**Exercise directions**
Could you print every one of the lines below word for word, with nothing changed?

(Stored data entries)
'''
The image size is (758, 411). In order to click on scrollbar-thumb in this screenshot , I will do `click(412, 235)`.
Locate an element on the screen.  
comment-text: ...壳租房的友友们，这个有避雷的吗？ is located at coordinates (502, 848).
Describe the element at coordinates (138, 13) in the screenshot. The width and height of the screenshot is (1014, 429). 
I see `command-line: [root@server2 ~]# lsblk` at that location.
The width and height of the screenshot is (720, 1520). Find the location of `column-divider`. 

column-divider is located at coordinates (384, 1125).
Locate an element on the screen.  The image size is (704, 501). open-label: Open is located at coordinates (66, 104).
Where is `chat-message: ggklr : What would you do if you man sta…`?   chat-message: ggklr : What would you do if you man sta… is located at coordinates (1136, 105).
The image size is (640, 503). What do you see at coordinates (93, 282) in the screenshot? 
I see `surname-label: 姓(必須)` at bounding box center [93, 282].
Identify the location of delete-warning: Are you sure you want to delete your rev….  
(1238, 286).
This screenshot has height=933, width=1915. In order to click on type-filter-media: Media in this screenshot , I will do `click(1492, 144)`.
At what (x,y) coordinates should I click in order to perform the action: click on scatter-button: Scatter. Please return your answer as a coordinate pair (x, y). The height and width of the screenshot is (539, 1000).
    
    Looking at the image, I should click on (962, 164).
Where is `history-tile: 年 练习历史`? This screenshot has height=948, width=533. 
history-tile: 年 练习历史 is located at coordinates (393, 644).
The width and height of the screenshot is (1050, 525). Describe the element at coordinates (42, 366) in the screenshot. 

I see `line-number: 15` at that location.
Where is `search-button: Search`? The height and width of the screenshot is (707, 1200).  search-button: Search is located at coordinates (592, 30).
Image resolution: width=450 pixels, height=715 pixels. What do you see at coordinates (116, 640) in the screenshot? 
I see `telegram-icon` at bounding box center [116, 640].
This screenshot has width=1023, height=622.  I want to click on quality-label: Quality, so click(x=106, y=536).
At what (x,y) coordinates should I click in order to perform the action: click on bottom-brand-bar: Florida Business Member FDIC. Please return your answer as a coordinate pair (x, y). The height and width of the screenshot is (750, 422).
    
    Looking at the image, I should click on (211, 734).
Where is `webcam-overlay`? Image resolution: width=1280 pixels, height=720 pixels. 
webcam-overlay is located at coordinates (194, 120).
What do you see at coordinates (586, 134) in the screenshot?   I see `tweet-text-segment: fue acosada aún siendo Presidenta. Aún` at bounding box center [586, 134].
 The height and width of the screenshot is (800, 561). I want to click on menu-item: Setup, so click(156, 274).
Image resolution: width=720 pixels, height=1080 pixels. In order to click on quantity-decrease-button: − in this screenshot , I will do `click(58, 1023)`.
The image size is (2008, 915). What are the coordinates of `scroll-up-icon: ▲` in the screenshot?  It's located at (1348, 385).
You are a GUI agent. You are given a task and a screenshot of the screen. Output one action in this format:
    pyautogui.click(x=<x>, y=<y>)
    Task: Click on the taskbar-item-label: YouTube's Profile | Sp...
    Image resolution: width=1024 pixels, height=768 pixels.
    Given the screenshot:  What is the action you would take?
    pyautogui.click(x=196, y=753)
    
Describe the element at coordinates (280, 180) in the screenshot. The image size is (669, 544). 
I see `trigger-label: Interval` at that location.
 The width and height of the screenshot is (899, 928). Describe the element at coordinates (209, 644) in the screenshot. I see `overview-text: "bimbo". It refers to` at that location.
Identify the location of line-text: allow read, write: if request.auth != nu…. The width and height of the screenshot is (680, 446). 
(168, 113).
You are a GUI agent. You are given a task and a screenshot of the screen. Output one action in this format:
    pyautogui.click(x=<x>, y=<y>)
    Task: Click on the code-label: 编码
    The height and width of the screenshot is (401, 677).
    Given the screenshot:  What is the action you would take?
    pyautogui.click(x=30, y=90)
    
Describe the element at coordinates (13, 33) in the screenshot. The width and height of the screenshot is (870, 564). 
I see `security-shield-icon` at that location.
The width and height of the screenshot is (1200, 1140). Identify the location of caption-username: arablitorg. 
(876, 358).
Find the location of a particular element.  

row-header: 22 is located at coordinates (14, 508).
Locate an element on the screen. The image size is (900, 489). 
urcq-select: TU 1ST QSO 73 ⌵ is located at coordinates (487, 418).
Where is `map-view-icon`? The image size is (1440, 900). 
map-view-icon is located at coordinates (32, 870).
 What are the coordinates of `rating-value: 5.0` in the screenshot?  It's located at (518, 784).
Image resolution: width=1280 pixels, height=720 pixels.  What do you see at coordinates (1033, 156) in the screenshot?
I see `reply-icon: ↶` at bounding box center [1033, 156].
'''
**Solved problem**
The image size is (758, 411). In order to click on scrollbar-thumb in this screenshot , I will do `click(412, 235)`.
Locate an element on the screen.  
comment-text: ...壳租房的友友们，这个有避雷的吗？ is located at coordinates (502, 848).
Describe the element at coordinates (138, 13) in the screenshot. The width and height of the screenshot is (1014, 429). 
I see `command-line: [root@server2 ~]# lsblk` at that location.
The width and height of the screenshot is (720, 1520). Find the location of `column-divider`. 

column-divider is located at coordinates (384, 1125).
Locate an element on the screen.  The image size is (704, 501). open-label: Open is located at coordinates (66, 104).
Where is `chat-message: ggklr : What would you do if you man sta…`?   chat-message: ggklr : What would you do if you man sta… is located at coordinates (1136, 105).
The image size is (640, 503). What do you see at coordinates (93, 282) in the screenshot? 
I see `surname-label: 姓(必須)` at bounding box center [93, 282].
Identify the location of delete-warning: Are you sure you want to delete your rev….  
(1238, 286).
This screenshot has height=933, width=1915. In order to click on type-filter-media: Media in this screenshot , I will do `click(1492, 144)`.
At what (x,y) coordinates should I click in order to perform the action: click on scatter-button: Scatter. Please return your answer as a coordinate pair (x, y). The height and width of the screenshot is (539, 1000).
    
    Looking at the image, I should click on (962, 164).
Where is `history-tile: 年 练习历史`? This screenshot has height=948, width=533. 
history-tile: 年 练习历史 is located at coordinates (393, 644).
The width and height of the screenshot is (1050, 525). Describe the element at coordinates (42, 366) in the screenshot. 

I see `line-number: 15` at that location.
Where is `search-button: Search`? The height and width of the screenshot is (707, 1200).  search-button: Search is located at coordinates (592, 30).
Image resolution: width=450 pixels, height=715 pixels. What do you see at coordinates (116, 640) in the screenshot? 
I see `telegram-icon` at bounding box center [116, 640].
This screenshot has width=1023, height=622.  I want to click on quality-label: Quality, so click(x=106, y=536).
At what (x,y) coordinates should I click in order to perform the action: click on bottom-brand-bar: Florida Business Member FDIC. Please return your answer as a coordinate pair (x, y). The height and width of the screenshot is (750, 422).
    
    Looking at the image, I should click on (211, 734).
Where is `webcam-overlay`? Image resolution: width=1280 pixels, height=720 pixels. 
webcam-overlay is located at coordinates (194, 120).
What do you see at coordinates (586, 134) in the screenshot?   I see `tweet-text-segment: fue acosada aún siendo Presidenta. Aún` at bounding box center [586, 134].
 The height and width of the screenshot is (800, 561). I want to click on menu-item: Setup, so click(156, 274).
Image resolution: width=720 pixels, height=1080 pixels. In order to click on quantity-decrease-button: − in this screenshot , I will do `click(58, 1023)`.
The image size is (2008, 915). What are the coordinates of `scroll-up-icon: ▲` in the screenshot?  It's located at (1348, 385).
You are a GUI agent. You are given a task and a screenshot of the screen. Output one action in this format:
    pyautogui.click(x=<x>, y=<y>)
    Task: Click on the taskbar-item-label: YouTube's Profile | Sp...
    Image resolution: width=1024 pixels, height=768 pixels.
    Given the screenshot:  What is the action you would take?
    pyautogui.click(x=196, y=753)
    
Describe the element at coordinates (280, 180) in the screenshot. The image size is (669, 544). 
I see `trigger-label: Interval` at that location.
 The width and height of the screenshot is (899, 928). Describe the element at coordinates (209, 644) in the screenshot. I see `overview-text: "bimbo". It refers to` at that location.
Identify the location of line-text: allow read, write: if request.auth != nu…. The width and height of the screenshot is (680, 446). 
(168, 113).
You are a GUI agent. You are given a task and a screenshot of the screen. Output one action in this format:
    pyautogui.click(x=<x>, y=<y>)
    Task: Click on the code-label: 编码
    The height and width of the screenshot is (401, 677).
    Given the screenshot:  What is the action you would take?
    pyautogui.click(x=30, y=90)
    
Describe the element at coordinates (13, 33) in the screenshot. The width and height of the screenshot is (870, 564). 
I see `security-shield-icon` at that location.
The width and height of the screenshot is (1200, 1140). Identify the location of caption-username: arablitorg. 
(876, 358).
Find the location of a particular element.  

row-header: 22 is located at coordinates (14, 508).
Locate an element on the screen. The image size is (900, 489). 
urcq-select: TU 1ST QSO 73 ⌵ is located at coordinates (487, 418).
Where is `map-view-icon`? The image size is (1440, 900). 
map-view-icon is located at coordinates (32, 870).
 What are the coordinates of `rating-value: 5.0` in the screenshot?  It's located at (518, 784).
Image resolution: width=1280 pixels, height=720 pixels.  What do you see at coordinates (1033, 156) in the screenshot?
I see `reply-icon: ↶` at bounding box center [1033, 156].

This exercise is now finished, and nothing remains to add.